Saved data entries

>>

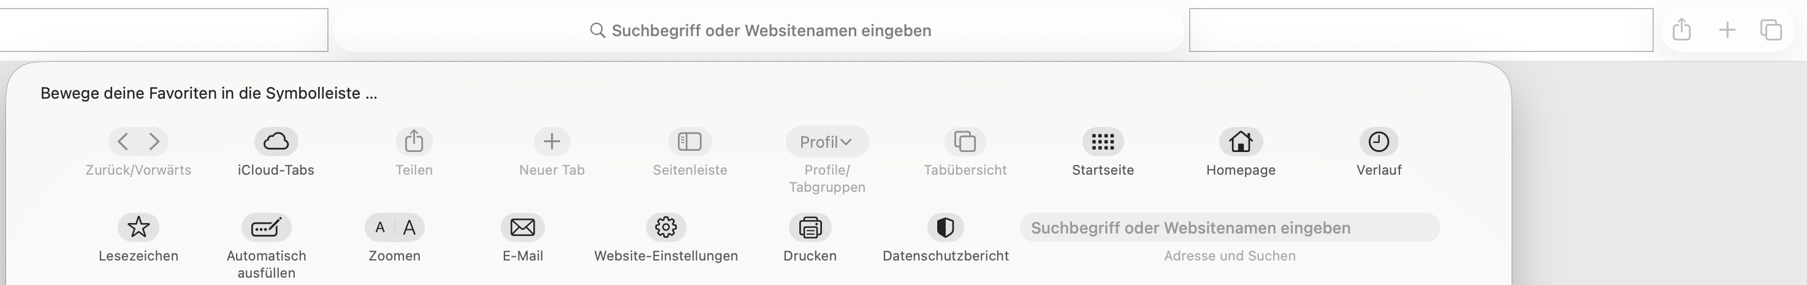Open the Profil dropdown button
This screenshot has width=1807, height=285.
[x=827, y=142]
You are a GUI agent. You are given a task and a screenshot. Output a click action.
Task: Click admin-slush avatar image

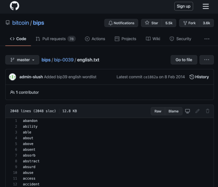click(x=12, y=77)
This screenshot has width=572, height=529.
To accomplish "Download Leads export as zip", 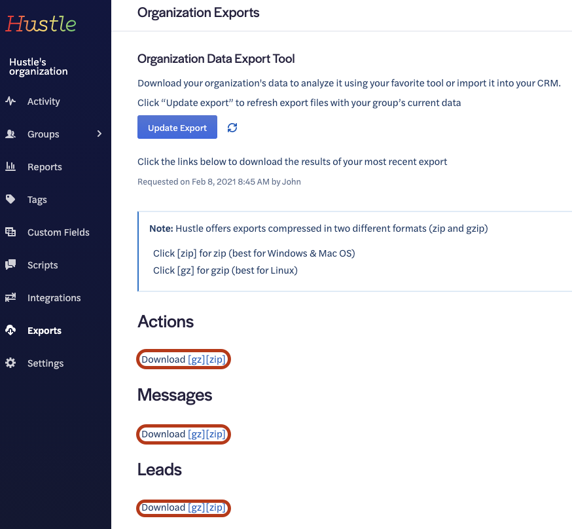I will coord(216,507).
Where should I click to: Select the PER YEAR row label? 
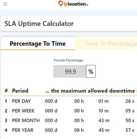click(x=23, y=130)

<<
>>

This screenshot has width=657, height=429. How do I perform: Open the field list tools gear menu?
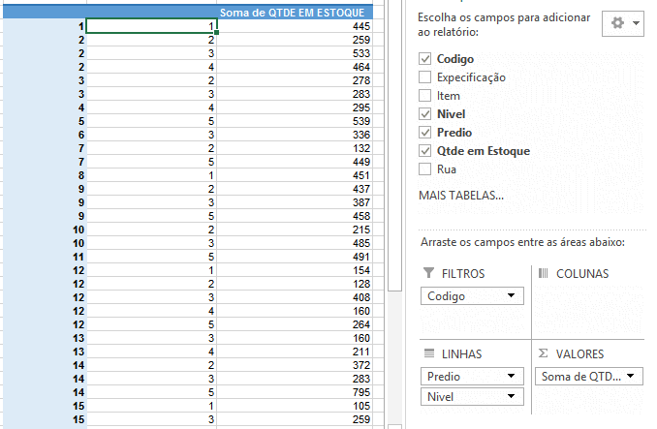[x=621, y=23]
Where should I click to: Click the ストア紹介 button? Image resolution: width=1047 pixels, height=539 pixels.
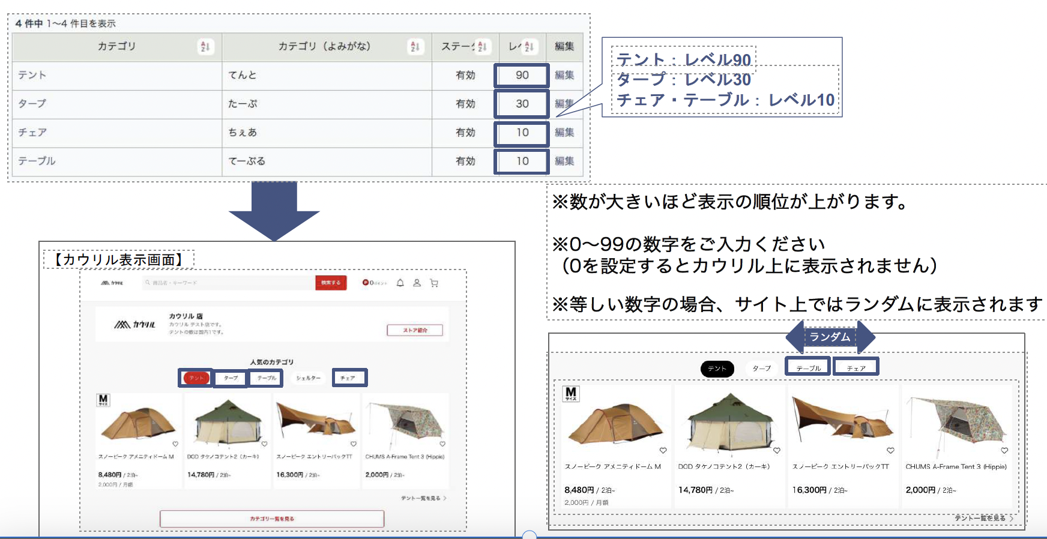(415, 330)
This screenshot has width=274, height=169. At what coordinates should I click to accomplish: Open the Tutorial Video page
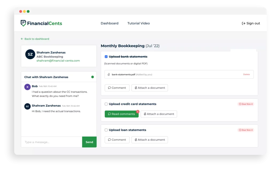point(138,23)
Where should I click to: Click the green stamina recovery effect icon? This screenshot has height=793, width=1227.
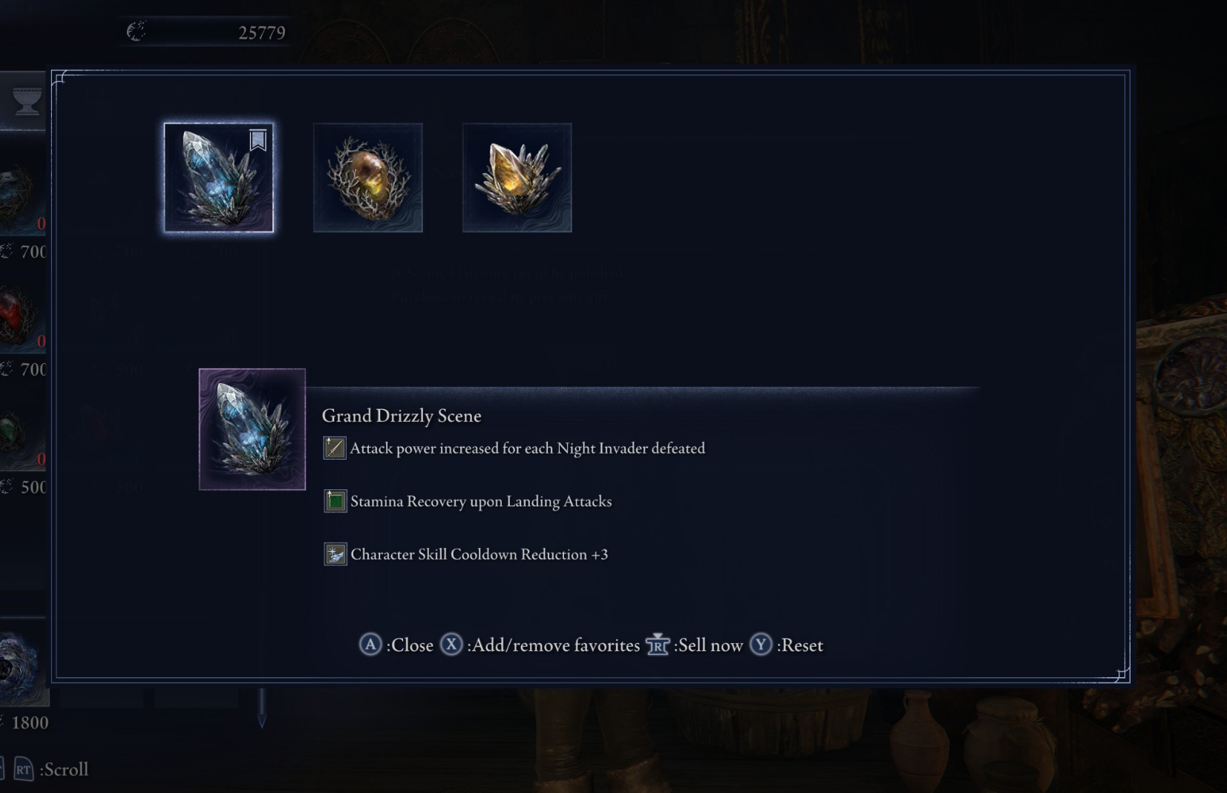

<<
>>

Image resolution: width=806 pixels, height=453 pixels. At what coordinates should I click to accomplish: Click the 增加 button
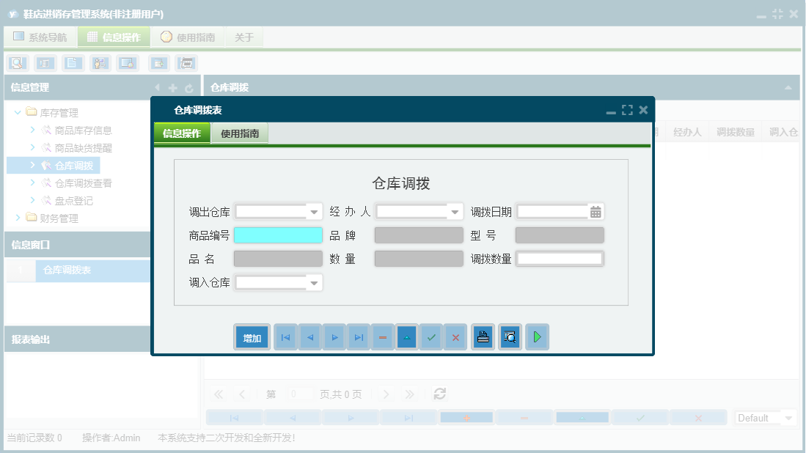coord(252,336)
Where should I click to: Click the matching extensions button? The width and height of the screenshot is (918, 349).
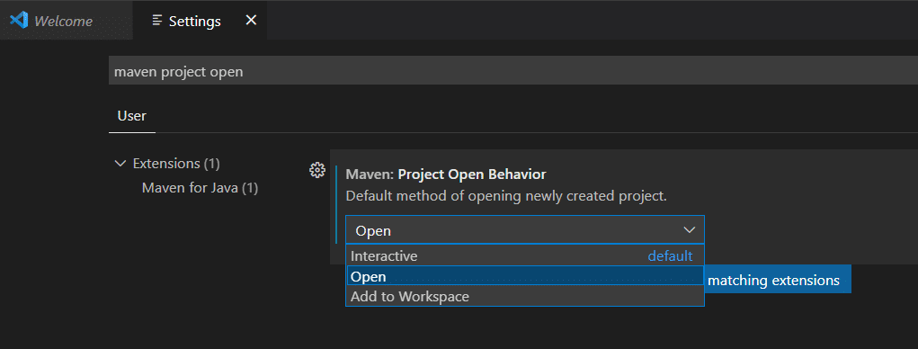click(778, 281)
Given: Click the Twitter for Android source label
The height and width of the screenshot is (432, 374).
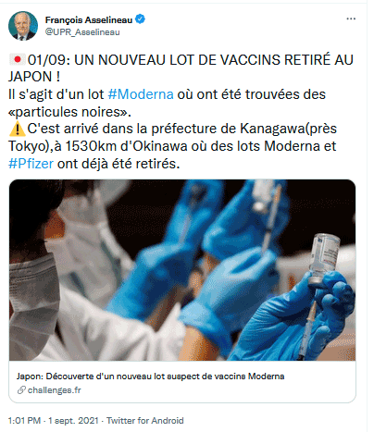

<<

Task to carry out:
Give back exactly the lines above from the one with "Where should I click to: Click the matching" through the one with "The height and", both included. Pictures don't belong in the copy.

Solved problem:
Where should I click to: Click the matching extensions button? The width and height of the screenshot is (918, 349).
click(778, 281)
Given: Click the Twitter for Android source label
The height and width of the screenshot is (432, 374).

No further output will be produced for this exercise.